The Cisco Catalyst 6500 series with Cisco IOS Software Modularity enables several Cisco IOS control plane subsystems to run in independent processes. Cisco IOS Software Modularity boosts operational efficiency and minimizes downtime:
- It minimizes unplanned downtime through fault containment and stateful process restarts, raising the availability of converged applications.
- It simplifies software changes through subsystem in-service software upgrades (ISSU), significantly reducing code certification and deployment times and decreasing business risks.

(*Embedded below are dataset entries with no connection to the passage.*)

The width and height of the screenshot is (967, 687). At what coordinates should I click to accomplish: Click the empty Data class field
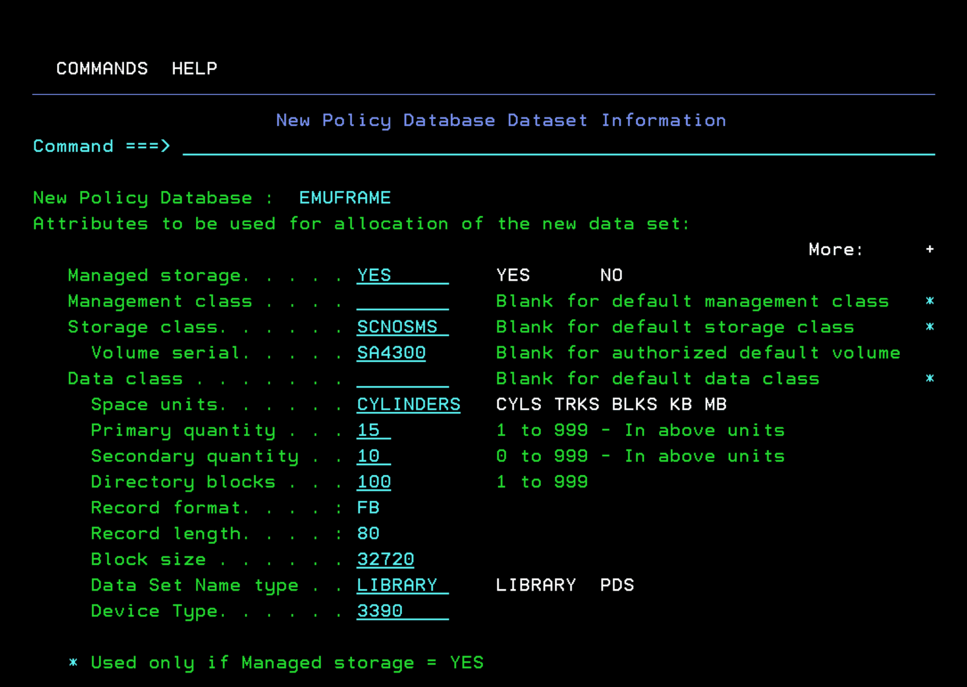pos(402,379)

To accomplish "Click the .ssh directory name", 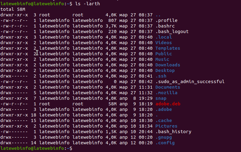I will [161, 76].
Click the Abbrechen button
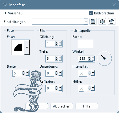The height and width of the screenshot is (113, 119). [x=62, y=106]
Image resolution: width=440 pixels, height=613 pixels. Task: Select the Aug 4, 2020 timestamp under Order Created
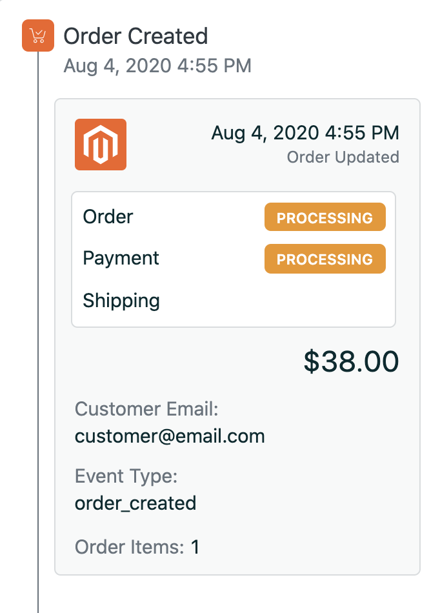click(157, 66)
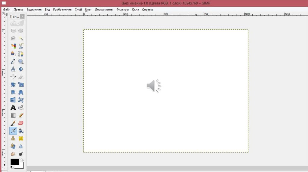
Task: Select the Move tool
Action: 21,69
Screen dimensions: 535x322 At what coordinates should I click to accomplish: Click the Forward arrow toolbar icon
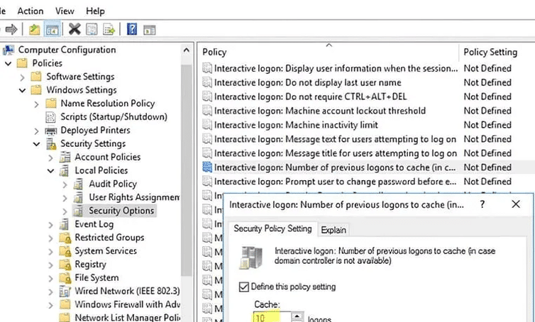(x=11, y=29)
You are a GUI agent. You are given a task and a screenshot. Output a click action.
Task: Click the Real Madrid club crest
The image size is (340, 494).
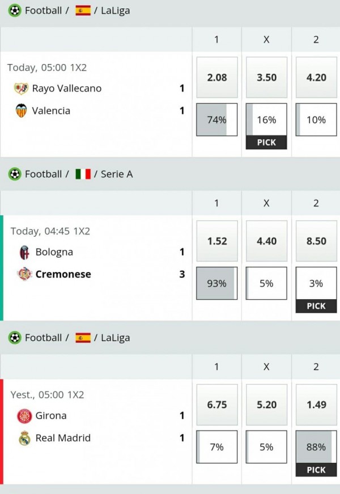[x=24, y=438]
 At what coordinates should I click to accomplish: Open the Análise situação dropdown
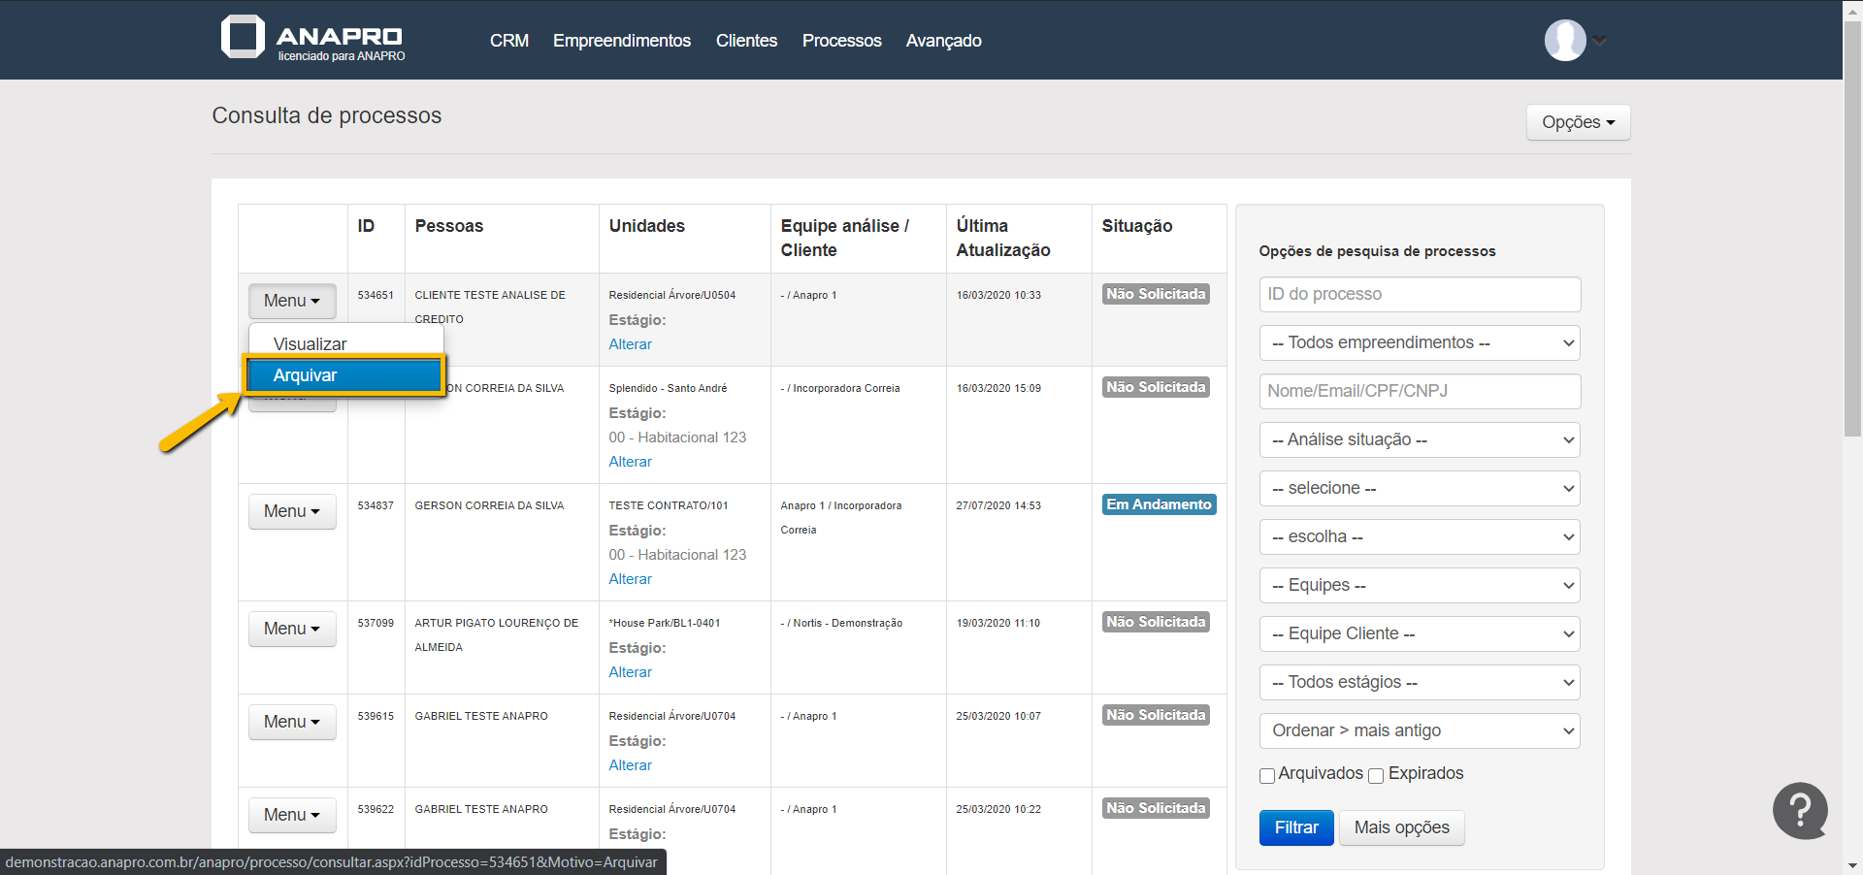(1419, 439)
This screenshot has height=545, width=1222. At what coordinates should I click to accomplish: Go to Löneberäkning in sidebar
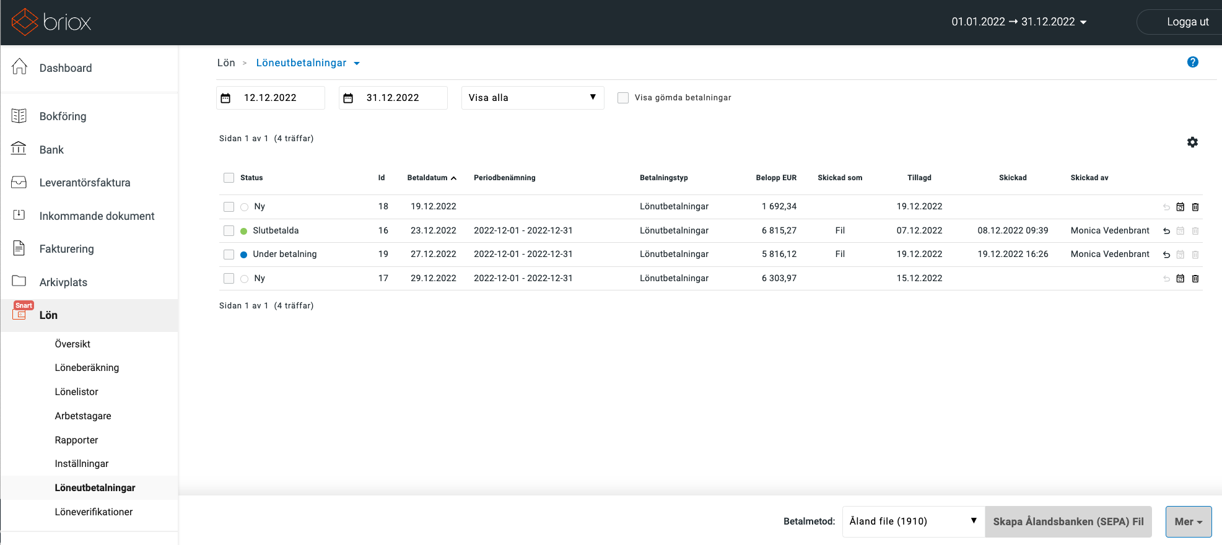[x=87, y=367]
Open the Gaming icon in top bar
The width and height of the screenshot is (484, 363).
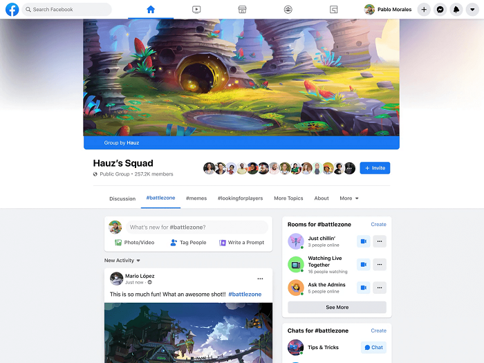click(334, 10)
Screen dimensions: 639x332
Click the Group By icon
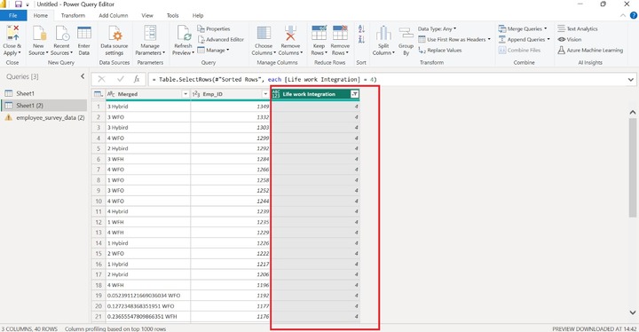(406, 34)
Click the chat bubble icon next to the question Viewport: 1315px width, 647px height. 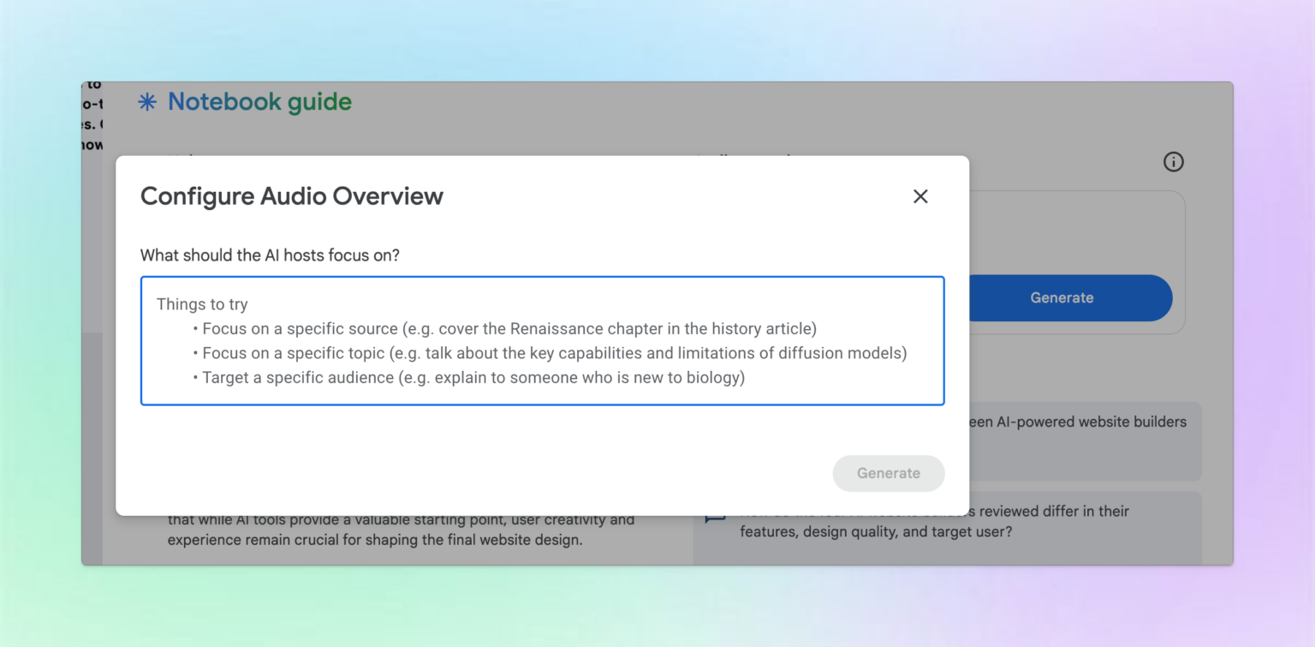click(x=715, y=516)
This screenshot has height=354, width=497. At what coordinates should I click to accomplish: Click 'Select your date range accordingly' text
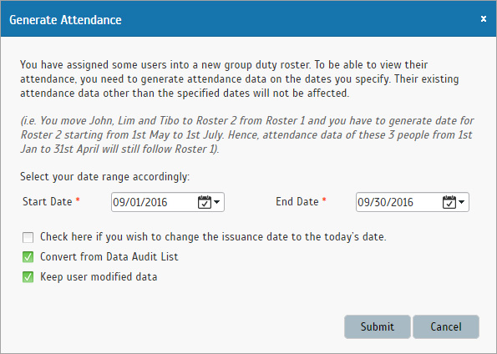(x=105, y=176)
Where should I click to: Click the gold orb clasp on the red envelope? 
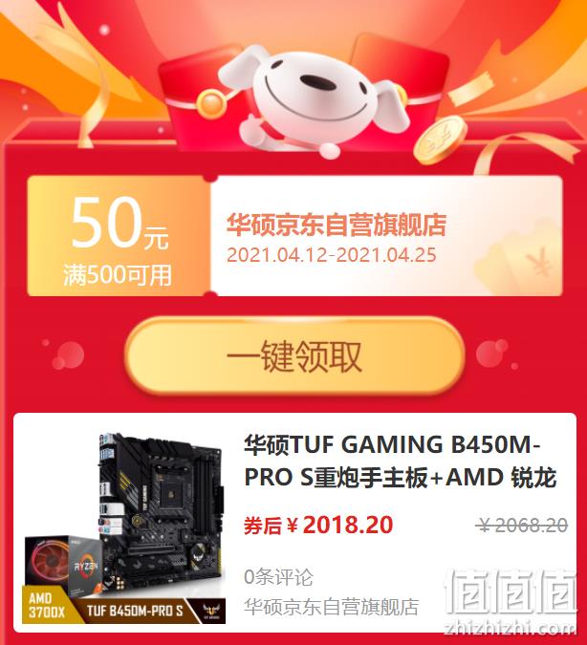(211, 103)
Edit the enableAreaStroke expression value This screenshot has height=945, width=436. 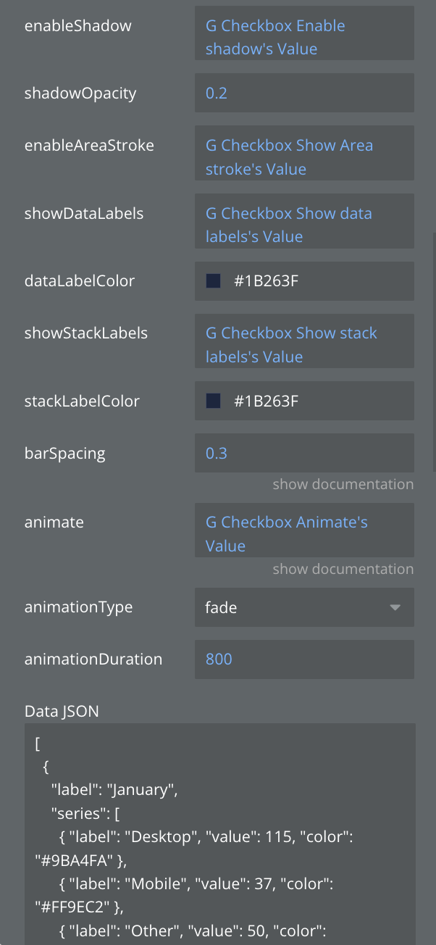point(304,157)
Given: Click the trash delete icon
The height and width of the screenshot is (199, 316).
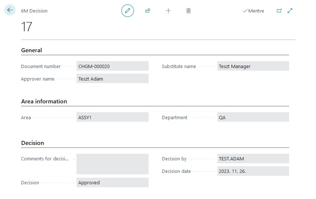Looking at the screenshot, I should click(x=188, y=11).
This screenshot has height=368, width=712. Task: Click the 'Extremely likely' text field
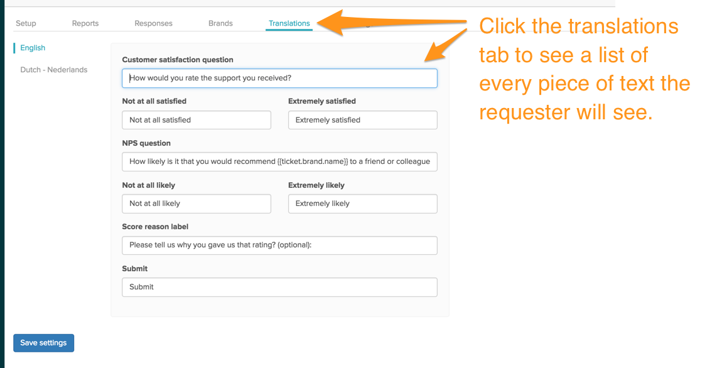click(363, 203)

- It enables process-level, automated policy control by integrating Cisco IOS Embedded Event Manager (EEM), offloading time-consuming tasks to the network and accelerating the resolution of network issues. EEM is a combination of processes designed to monitor key system parameters such as CPU utilization, interface counters, Simple Network Management Protocol (SNMP), and syslog events. It acts on specific events or threshold counters that are exceeded.
Example: Software Modularity Benefits
Cisco IOS Software Modularity on the Cisco Catalyst 6500 series provides these benefits:
- Operational consistency: Cisco IOS Software Modularity does not change the operational point of view. Command-line interfaces (CLI) and management interfaces such as SNMP or syslog are the same as before. New commands to EXEC and configuration mode and new show commands have been added to support the new functionality.
- Protected memory: Cisco IOS Software Modularity enables a memory architecture where processes make use of a protected address space. Each process and its associated subsystems live in an individual memory space. Using this model, memory corruption across process boundaries becomes nearly impossible.
- Fault containment: The benefit of protected memory space is increased availability because problems occurring in one process cannot affect other parts of the system. For example, if a less-critical system process fails or is not operating as expected, critical functions required to maintain packet forwarding are not affected.
- Process restartability: Building on the protected memory space and fault containment, the modular processes are now individually restartable. For test purposes or nonresponding processes, the process restart process-name command is provided to manually restart processes. Restarting a process allows fast recovery from transient errors without the need to disrupt forwarding. Integrated high-availability infrastructure constantly checks the state of processes and keeps track of how many times a process restarted in a defined time interval. If a process restart does not restore the system, the high-availability infrastructure will take more drastic actions, such as initiating a supervisor engine switchover or a system restart.
-
Modularized processes: Several control plane functions have been modularized to cover the most commonly used features. Examples of modular processes include but are not limited to these:
- Routing process
- Internet daemon
- Raw IP processing
- TCP process
- User Datagram Protocol (UDP) process
- Cisco Discovery Protocol process
- Syslog daemon
- Any EEM components
- File systems
- Media drivers
- Install manager
- Subsystem ISSU: Cisco IOS Software Modularity allows selective system maintenance during runtime through individual patches. By providing versioning and patch-management capabilities, Cisco IOS Software Modularity allows patches to be downloaded, verified, installed, and activated without the need to restart the system. Because data plane packet forwarding is not affected during the patch process, the network operator now has the flexibility to introduce software changes at any time through ISSU. A patch affects only the software components associated with the update.